REQUIRED TASK 1:
Answer these questions about the article on Nokia's maps:
(a) Who apologized for Apple's maps?
(b) Which company did Nokia acquire in 2007, and for how much?
(c) How much did the segment lose last year?

SELECTION:
It’s impossible to create a perfect map, but that hasn’t stopped Nokia from trying. Here, we go inside the company’s neverending drive to create a digital copy of the world.
Apple’s maps are bad. Even Tim Cook knows this and apologized for them. Google’s maps are good, thanks to years of work, massive computing resources, and thousands of people handcorrecting map data.
But there are more than two horses in the race to create an index of the physical world. There’s a third company that’s invested billions of dollars, employs thousands of mapmakers, and even drives around its own version of Google’s mythic “Street View” cars.
That company is Nokia, the still-giant but oft-maligned Finnish mobile phone maker, which acquired the geographic information systems company Navteq back in 2007 for $8 billion. That’s only a bit less than the Nokia’s current market value of a bit less than $10 billion, which is down 93 percent since 2007. This might be bad news for the company’s shareholders, but if a certain tech giant with a massive interest in mobile content (Microsoft, Apple, Yahoo) were looking to catch up or stay even with Google, the company’s Location & Commerce unit might look like a nice acquisition they could get on the cheap (especially given that the segment lost 1.5 billion euros last year). Microsoft and Yahoo are already thick as thieves with Nokia’s mapping crew, but Apple is the company that needs the most help.

[Dataset rows]

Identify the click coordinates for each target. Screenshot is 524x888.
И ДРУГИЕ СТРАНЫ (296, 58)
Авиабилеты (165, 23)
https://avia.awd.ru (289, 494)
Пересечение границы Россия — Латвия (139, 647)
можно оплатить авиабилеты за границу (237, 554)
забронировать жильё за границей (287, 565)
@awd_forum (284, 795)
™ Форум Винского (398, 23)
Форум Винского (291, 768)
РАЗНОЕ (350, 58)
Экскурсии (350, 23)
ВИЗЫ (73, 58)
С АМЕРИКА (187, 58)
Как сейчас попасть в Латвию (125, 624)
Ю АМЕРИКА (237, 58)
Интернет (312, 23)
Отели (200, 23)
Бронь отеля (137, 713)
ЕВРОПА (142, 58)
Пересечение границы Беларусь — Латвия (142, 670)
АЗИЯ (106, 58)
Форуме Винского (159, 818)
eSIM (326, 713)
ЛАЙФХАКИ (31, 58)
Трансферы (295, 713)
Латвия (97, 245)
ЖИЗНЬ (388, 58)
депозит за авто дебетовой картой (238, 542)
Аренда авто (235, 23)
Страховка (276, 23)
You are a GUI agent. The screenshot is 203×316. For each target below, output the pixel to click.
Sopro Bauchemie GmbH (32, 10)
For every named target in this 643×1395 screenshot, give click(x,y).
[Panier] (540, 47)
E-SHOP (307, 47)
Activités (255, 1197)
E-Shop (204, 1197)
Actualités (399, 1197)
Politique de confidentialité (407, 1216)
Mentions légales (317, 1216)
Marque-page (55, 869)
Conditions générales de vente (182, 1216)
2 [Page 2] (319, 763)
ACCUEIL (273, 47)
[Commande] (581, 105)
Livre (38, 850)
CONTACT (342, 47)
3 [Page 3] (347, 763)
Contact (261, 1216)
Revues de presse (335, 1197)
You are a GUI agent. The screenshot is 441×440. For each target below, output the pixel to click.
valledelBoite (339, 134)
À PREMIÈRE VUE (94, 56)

REQUIRED TASK 2:
Pull out each line of the entries that contains the string "Латвия".

FINAL ANSWER 1:
(a) Tim Cook
(b) Navteq, for $8 billion
(c) 1.5 billion euros

FINAL ANSWER 2:
Пересечение границы Россия — Латвия (139, 647)
Пересечение границы Беларусь — Латвия (142, 670)
Латвия (97, 245)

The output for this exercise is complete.